Liberty from that corner of the world where humans were burnt at stakes along with their rights - and not just metaphorically - in favour of people who possessed the power to be in power.

It's that corner of the world for which rest of the world uses mechanically heavy terms: Genocide, Massacres, Mass-killings -- terms I was quite unfamiliar with, for I didn't have any school lessons I could encounter them in. Although, along with thousands of others, I had been the victim of the persecution perpetrated by the people who believed and used the underlying concept as a weapon.

I have heard the dying screams, the pitiful cries of people who had seen death from an inch away, and succumbed to it hoping in a wry moment of dry humour, that some day their people will start dying of old age rather than getting killed in riots and wars.

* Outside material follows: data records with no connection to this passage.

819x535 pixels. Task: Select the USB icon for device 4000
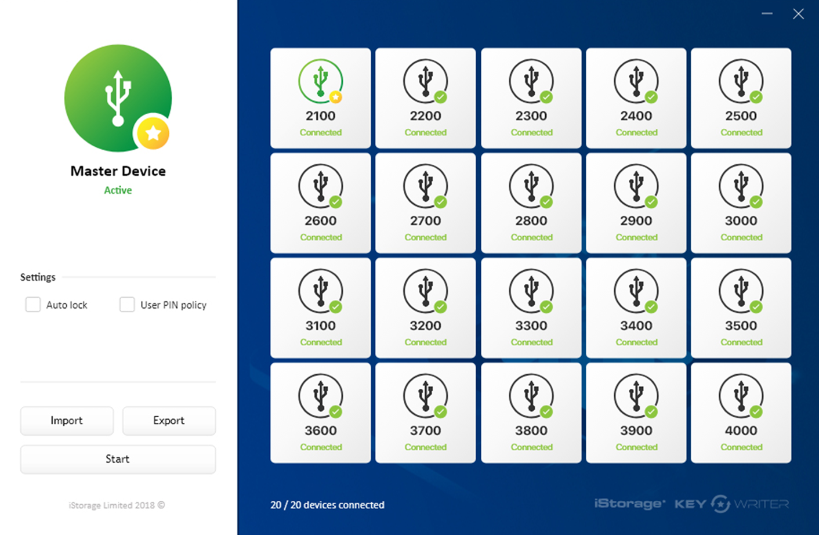[741, 396]
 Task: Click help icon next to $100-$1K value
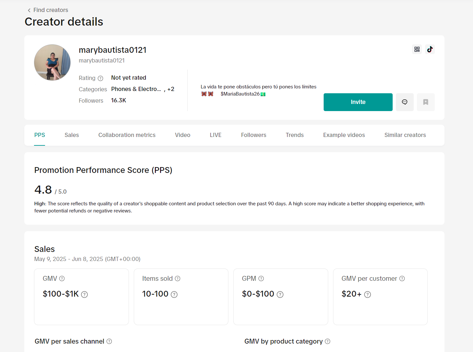[85, 294]
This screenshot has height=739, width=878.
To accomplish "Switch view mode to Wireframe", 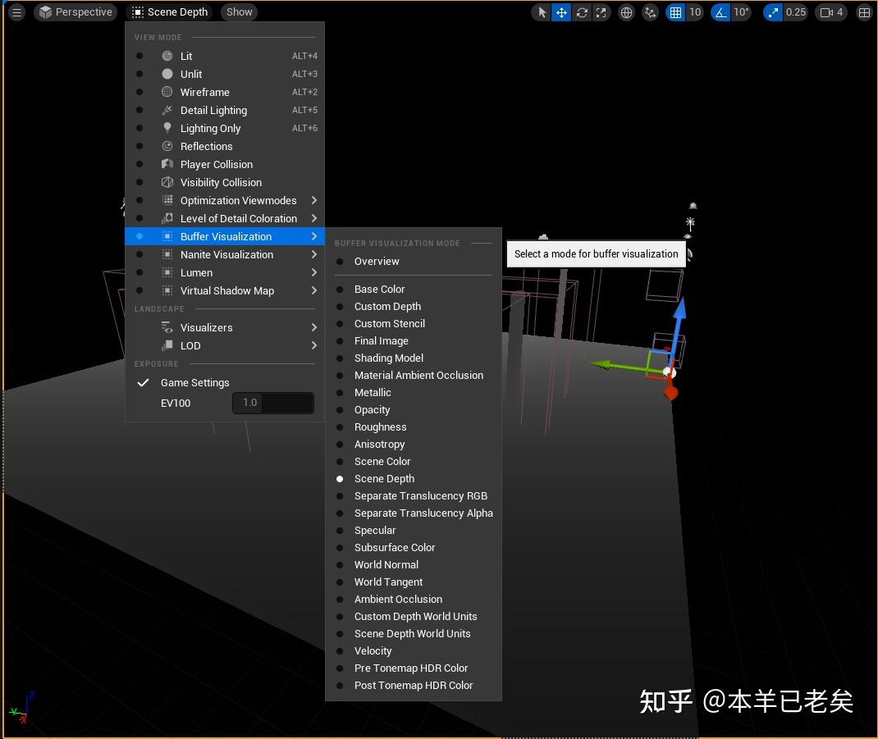I will (204, 92).
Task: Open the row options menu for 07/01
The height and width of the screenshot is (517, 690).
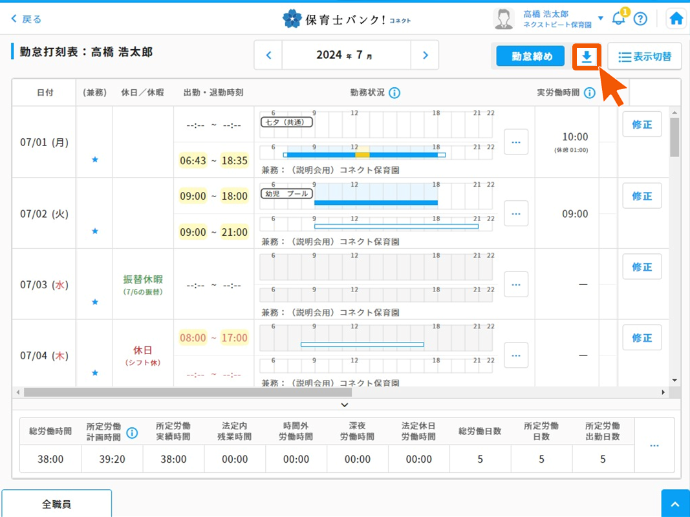Action: click(x=515, y=142)
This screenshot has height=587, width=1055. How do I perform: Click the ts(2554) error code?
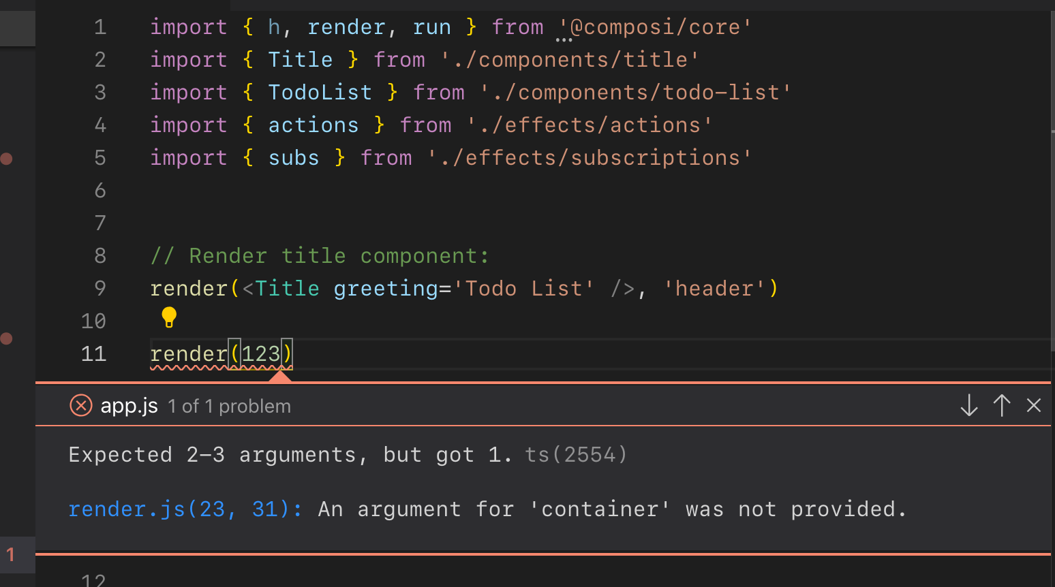click(x=576, y=454)

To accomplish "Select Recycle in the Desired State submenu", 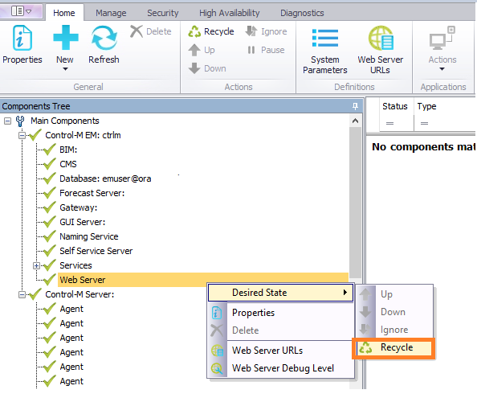I will pyautogui.click(x=394, y=347).
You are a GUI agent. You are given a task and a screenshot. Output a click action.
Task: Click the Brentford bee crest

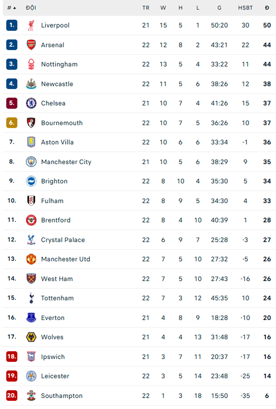pyautogui.click(x=31, y=220)
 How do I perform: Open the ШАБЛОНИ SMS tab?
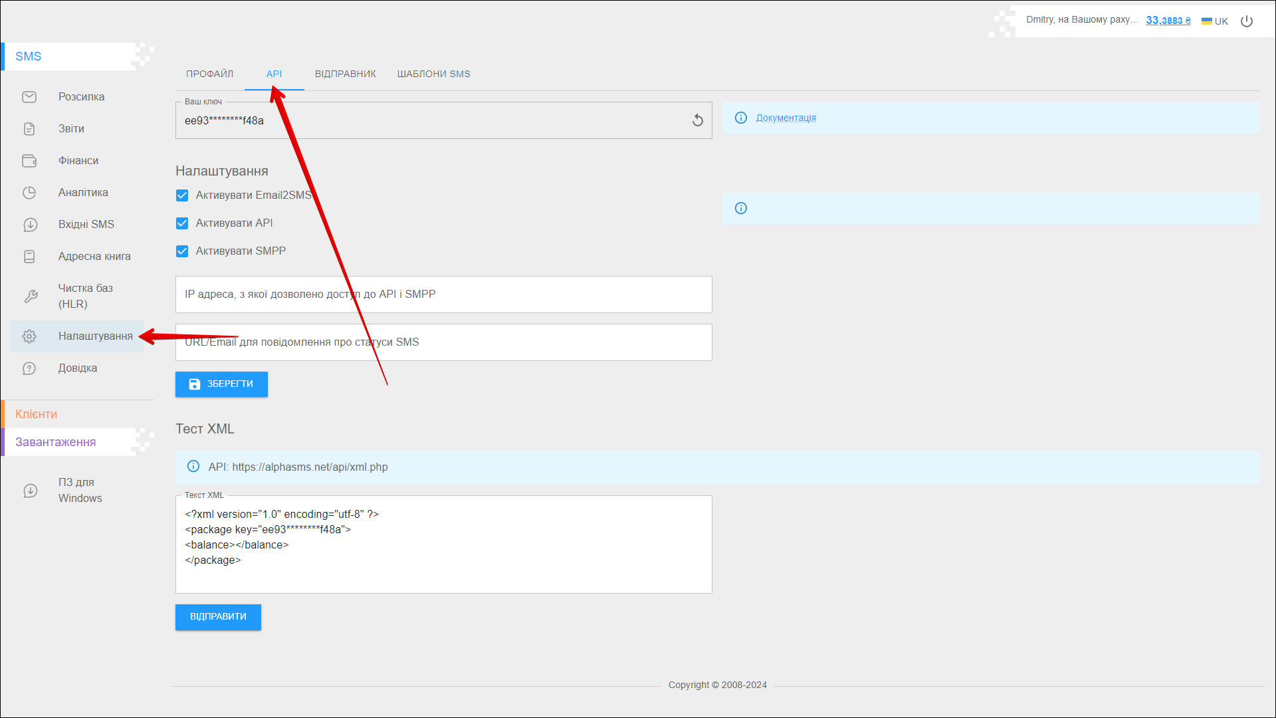(433, 74)
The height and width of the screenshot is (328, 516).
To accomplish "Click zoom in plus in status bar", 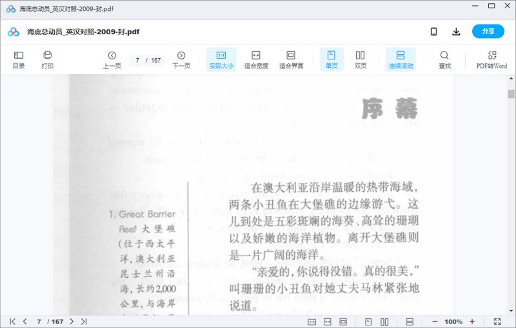I will point(472,322).
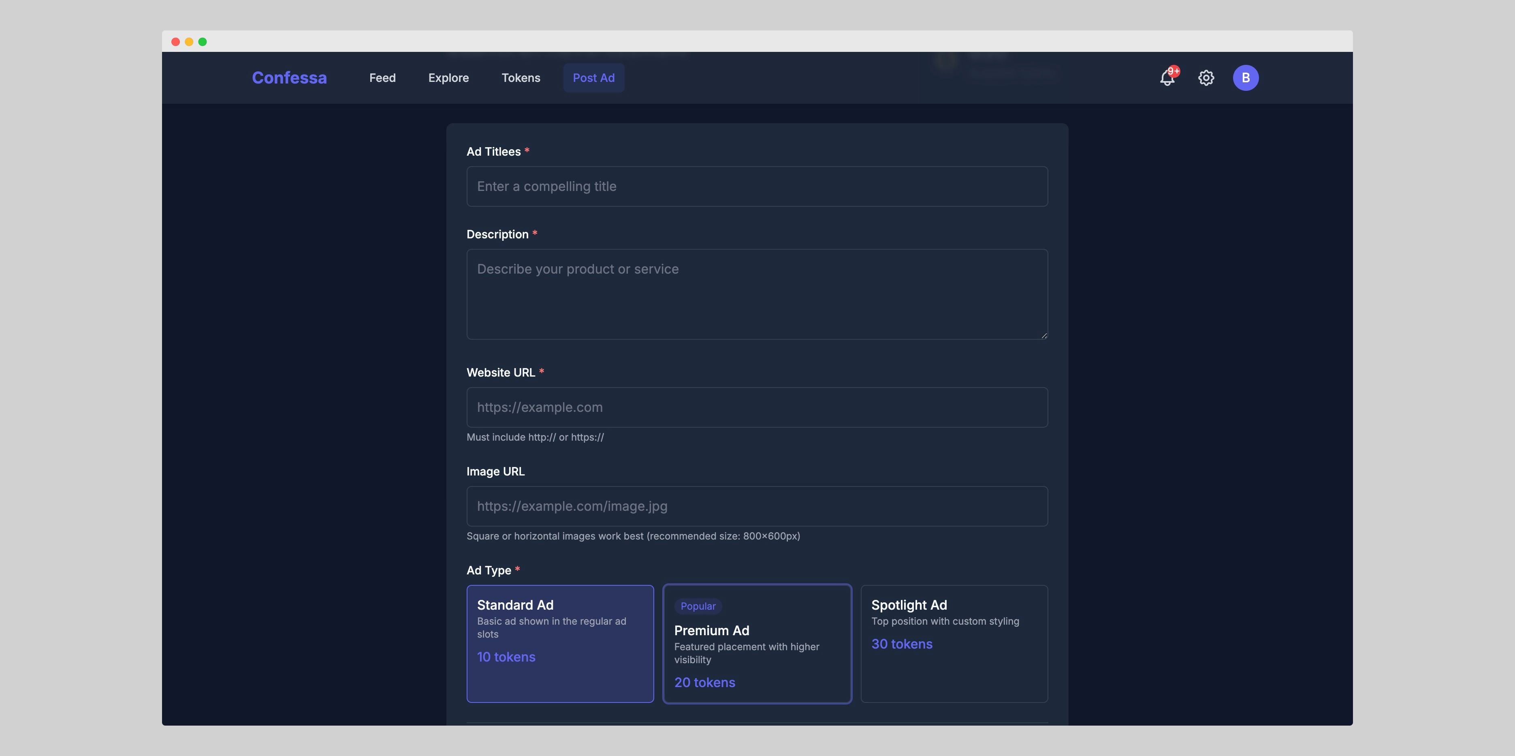1515x756 pixels.
Task: Open the Explore tab
Action: click(x=448, y=78)
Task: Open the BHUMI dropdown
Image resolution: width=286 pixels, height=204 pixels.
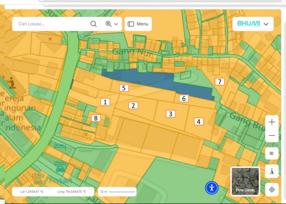Action: click(253, 24)
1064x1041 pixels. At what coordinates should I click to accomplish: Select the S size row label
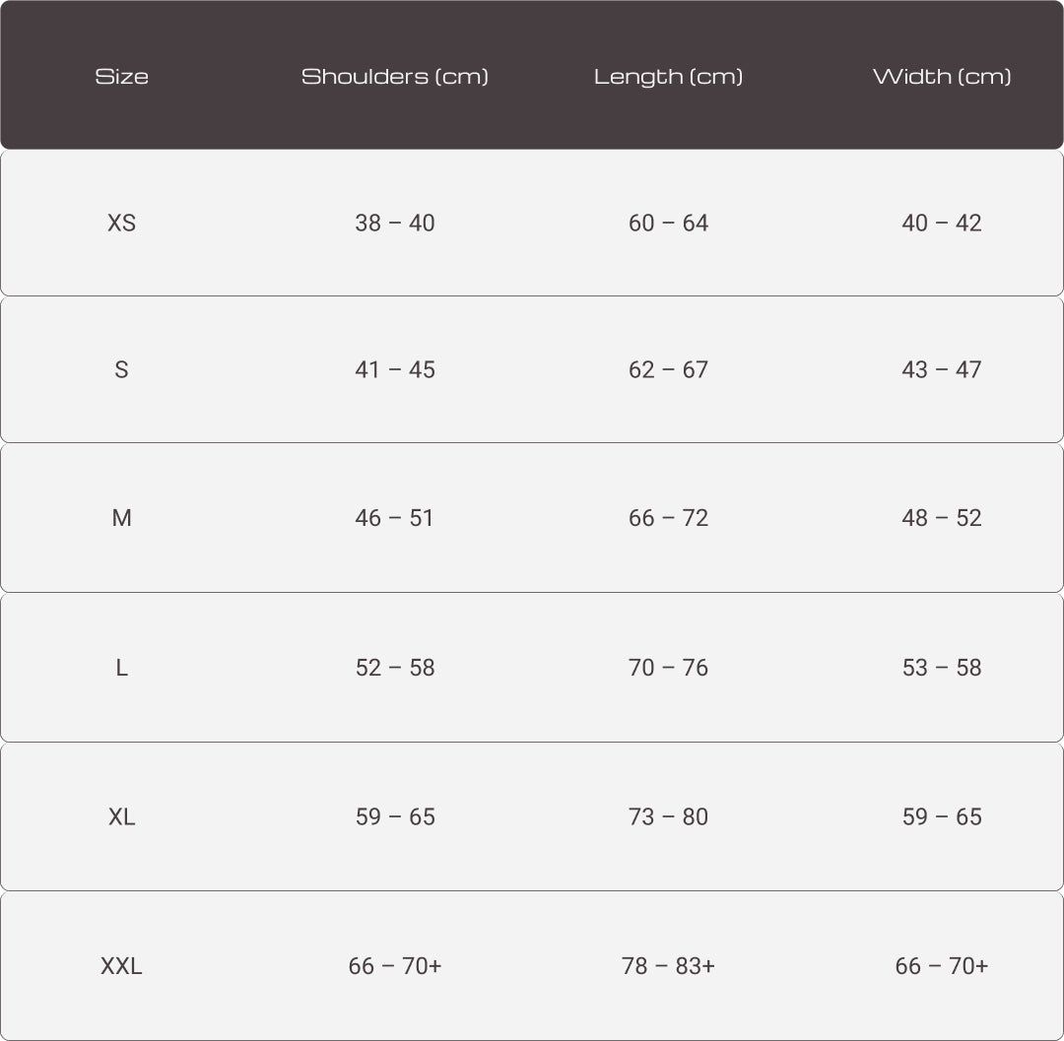point(121,370)
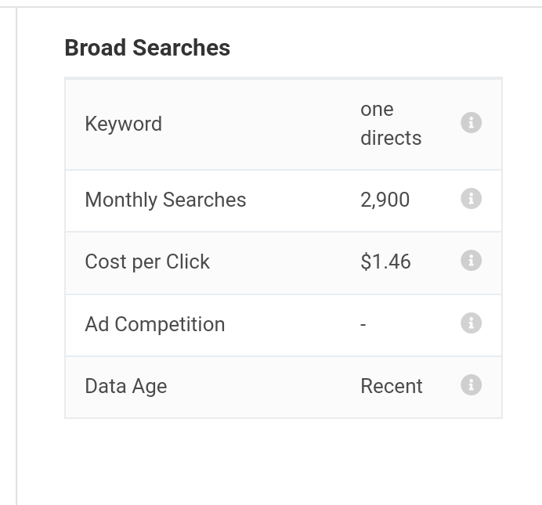Viewport: 542px width, 505px height.
Task: Open the Monthly Searches info tooltip icon
Action: pos(472,199)
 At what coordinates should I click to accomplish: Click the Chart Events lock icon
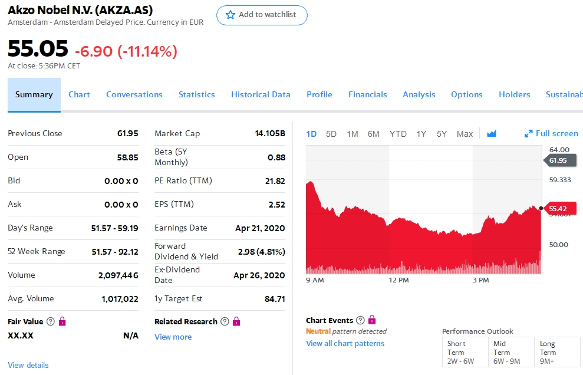[372, 320]
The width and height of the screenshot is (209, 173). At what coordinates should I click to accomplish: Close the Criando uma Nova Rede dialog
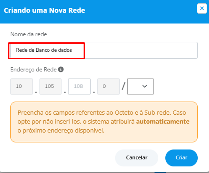tap(202, 8)
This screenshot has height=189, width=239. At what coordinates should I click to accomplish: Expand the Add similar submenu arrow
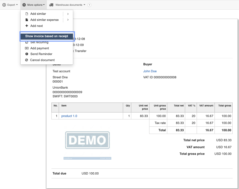[68, 14]

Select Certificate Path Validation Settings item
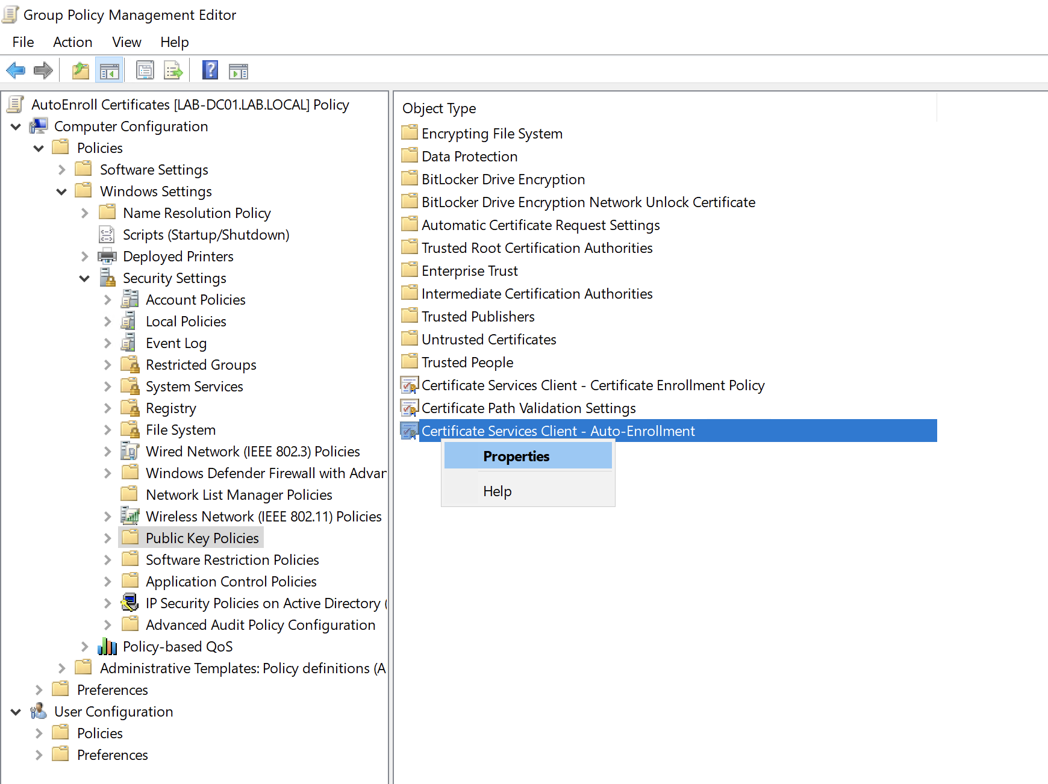coord(528,408)
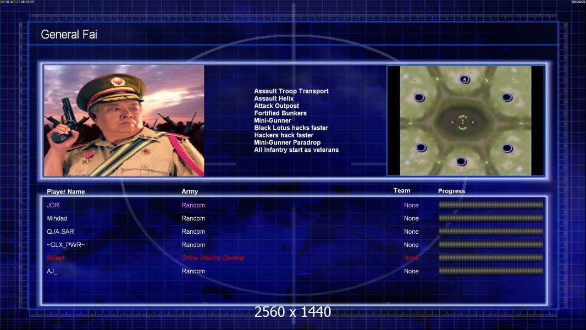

Riots and wars though, comprised only one part of the personal tragedy that was generic to all those who had the misfortune of having been born in that country. For women the magnitude of the personal tragedy was magnified a thousand times for, amongst the powers that rock the political map of a war-torn nation, are those men who choose to humiliate the weak and defenceless as a way of enhancing their ill-placed confidence in their masculinity. It's that sub-set of humanity which takes extreme delight in subjecting women to novel and innovative forms of humiliation.

The higher the degree of humiliation, the more successful is the entire exercise, and higher is the level of satisfaction achieved.

It didn't take me long to realize that after the perpetrators were done with their subjects, it was not merely the residual physical strength that kept those, subjected to the physical and moral mutilation, sane. Those who managed to neutralize their minds as well to the atrocities---which would have been otherwise shameful but in the given circumstances, only horrifically inhuman---that were done to their minds and bodies, were the sole survivors.

I had arrived at my own theory of Natural Selection, although I was a century late. But now that I have read Darwin, it seems ironic that to achieve the same end, we had used such diametrically opposite means.

My story, however, is not about the atrocities that came from without, but those which came from within. The atrocities that come from without are the result of the machinations of mechanical minds that belong to those dregs of humanity comprising a class that had shed its human veneer long back and didn't hesitate any more to come out of the façade that hides the most diabolical caricature of humanity ever.

My story is about those people who were my people; whom I trusted and trusted enough to have entrusted them with the task of making me chaste, which at that time I thought, only comprised a series of innocuous events, may be lectures revolving around the birds and the bees. I was proven seriously wrong and my faith broken beyond repair.